The proposed high gain OAM generation method not only offers the significant advantage of a reasonable and convincing high gain OAM prediction and a 3-dB gain bandwidth with concentration of different OAM mode’s main beam lobes, but also provides economic advantages including structural simplicity and ease of fabrication based on use of unprinted dielectric slabs with lower permittivity. Additionally, we can evaluate the radiation efficiency of each OAM mode utilizing the proposed analytical solution. The proposed design process is characterized by the fact that it achieves high gain OAM performance using a miniaturized array aperture and an easily-adjustable feeding system while also preserving the required OAM rotating phase front, which will become highly competitive in the future long distance OAM radio wave communication applications. Furthermore, since a homogeneous dielectric superstrate is applicable for dual-linearly or circularly polarization due to the structure symmetry, and therefore the proposed design, which is based on unprinted homogeneous dielectric slabs, has potential applications for an extension of a linearly polarized CAA to dual-linearly polarized and circularly polarized CAA with corresponding antenna element serves as the CAA element.

Results

Analysis of the EBG structure with oblique incidence

The OAM vortex wave is characterized by having an amplitude null region at the centre of the doughnut-shaped intensity profiles, and the divergent angle θ of the main beam increases with an increase in the OAM mode |l|, which will result in rapid wave divergence during long distance propagation. Based on the defect mode transmission theory, theoretical guidelines are proposed here for design of the EBG superstructure with oblique incidence to achieve vortex wave concentration and maximum gain enhancement. We begin by characterizing the EBG superstructure utilizing both the superstructure model (SM) and defect cavity model (DCM)^30,31 excited by an obliquely incident plane wave with an incident angle α to achieve reasonable prediction of the high gain OAM performance. Schematics of the simulation models are shown in Fig. 1(a) and (b), with the periodic boundary conditions (PBCs) and Floquet ports utilized for the boundary setup in the commercial software High Frequency Structure Simulator with version of 2015 (ANSYS HFSS V.15). It should be noted that the DCM model is obtained by removing the ground plane in SM model and adding the image dielectric slabs of the main slabs. The initial superstructure of the EBG structure consists of n layers of unprinted slabs that were designed with low relative permittivity ϵ _r  = 2.65, thickness t = 2 mm, and inter-slab separation LD.

Figure 1

Simulation-based prediction of the high gain OAM performance with various main lobe directions based on the superstructure model (SM) and the defect cavity model (DCM) of the EBG structure when excited by an oblique incident plane wave with an incident angle α. (a) The schematics of the SM of the EBG structure consisting of n layers of unprinted slabs. (b) The schematics of the DCM of the EBG structure consisting of n layers of unprinted slabs and the corresponding image slabs. (c) Simulation of the effects of the number of layers n on the reflection phase and the reflection magnitude of the SM. (d) Simulated transmission magnitude of the DCM for n = 4 with respect to various incident angle α and varying resonant height h _res to achieve the optimal transmission magnitude T_D at the designed operating frequency of 10 GHz. (e) The detailed parametric analysis of the effects of the resonant height h _res on the transmission magnitude T_D of the DCM for n = 4 with incident angle α varying.

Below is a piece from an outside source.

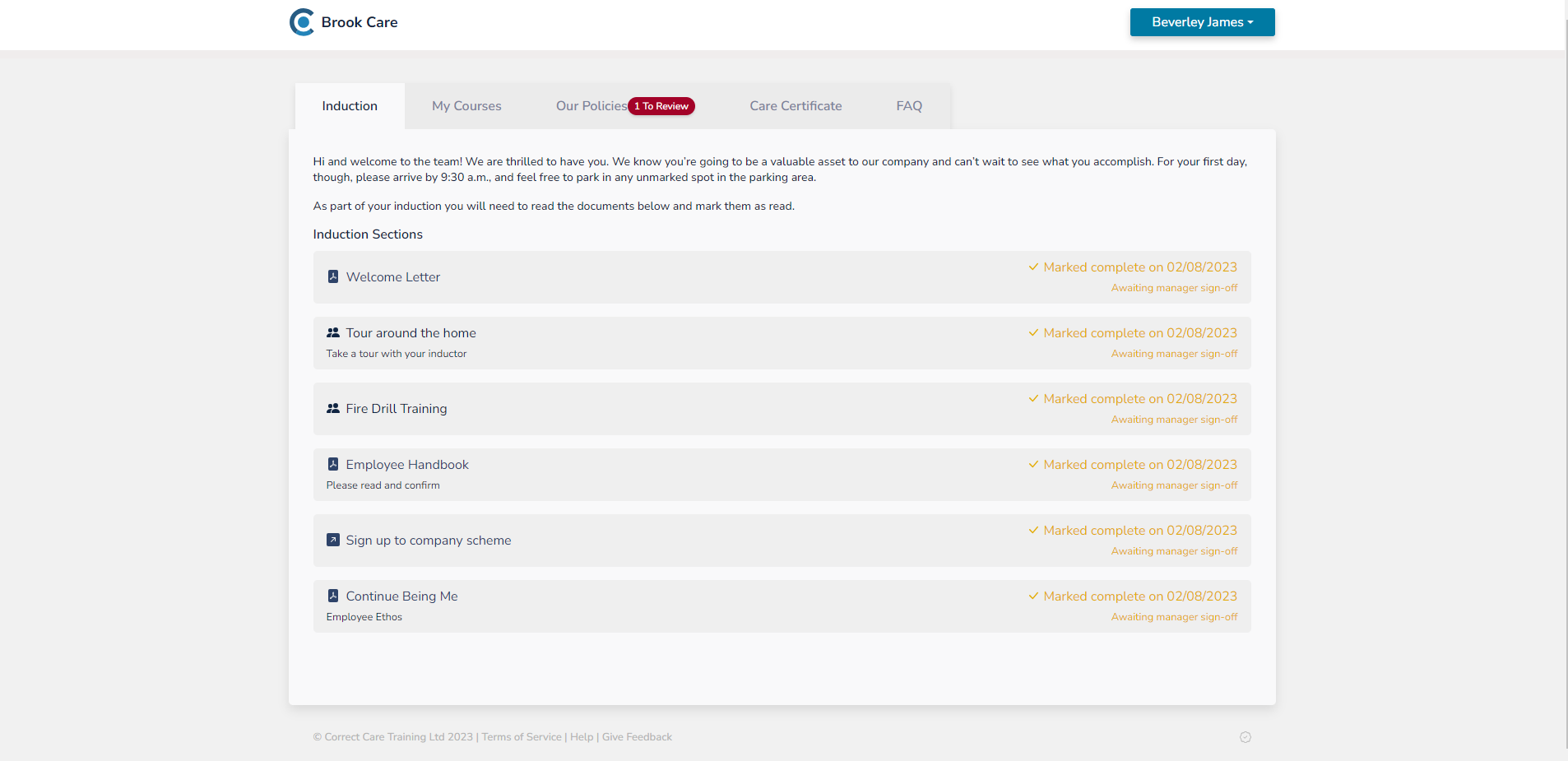Switch to the My Courses tab

[466, 106]
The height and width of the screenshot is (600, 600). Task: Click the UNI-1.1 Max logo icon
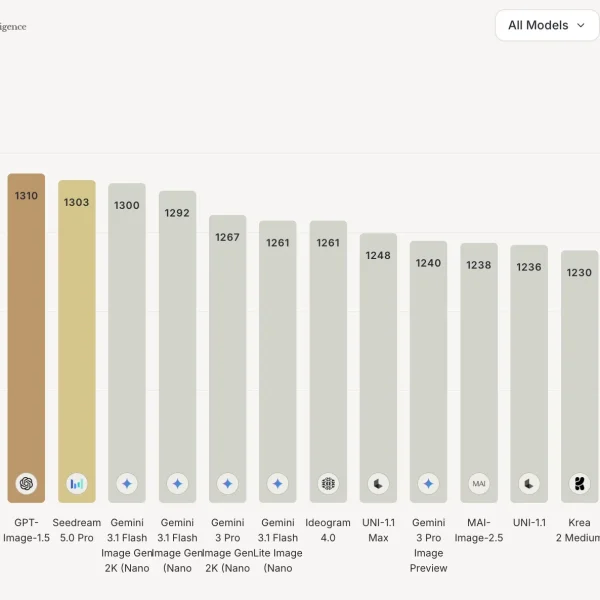(378, 484)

Firstly, the SM is used to analyse the reflection coefficient R_S to ensure a high R_S magnitude of more than 0.6 for high gain achievement at the predetermined operating frequency of 10 GHz. The inter-slab separation LD is optimized as 11.5 mm (approximately λ ₀/2 at 10 GHz), and the number of the unprinted dielectric slab layers n is varied with an intersection of the R_S phase curves (with the R_S phase value of −129.1°) being obtained at the operating frequency of 10 GHz, as can be observed from Fig. 1(c). Figure 1(c) clearly shows that the R _S magnitude increases with increasing n up to n = 4, which means that n = 4 is an appropriate number of layers to achieve a sufficiently large R _S magnitude, which demonstrate the operating frequency of 10 GHz. It can be clearly observed from Fig. 1(c) that the R_S magnitude increases with n increase until n = 4, which means that n = 4 is appropriate for a sufficiently large R_S magnitude, and thus the construction of the EBG structure is determined. Based on the reciprocal space analysis³², the radially evanescent modes can be restricted to the broadside direction by introduction of a defect band with an EBG structure. Therefore, once the construction of the EBG structure is determined, the DCM is then utilized to analyze the defect mode bandwidth (DMB, T_D > 0.7) around 10 GHz for the prediction of the EP-CAA’s 3-dB gain bandwidth³¹. The results of a detailed parametric analysis of the effect of the resonant height h _res on the transmission magnitude T_D with varying incident angle α varying for n = 4 are shown in Fig. 1(e).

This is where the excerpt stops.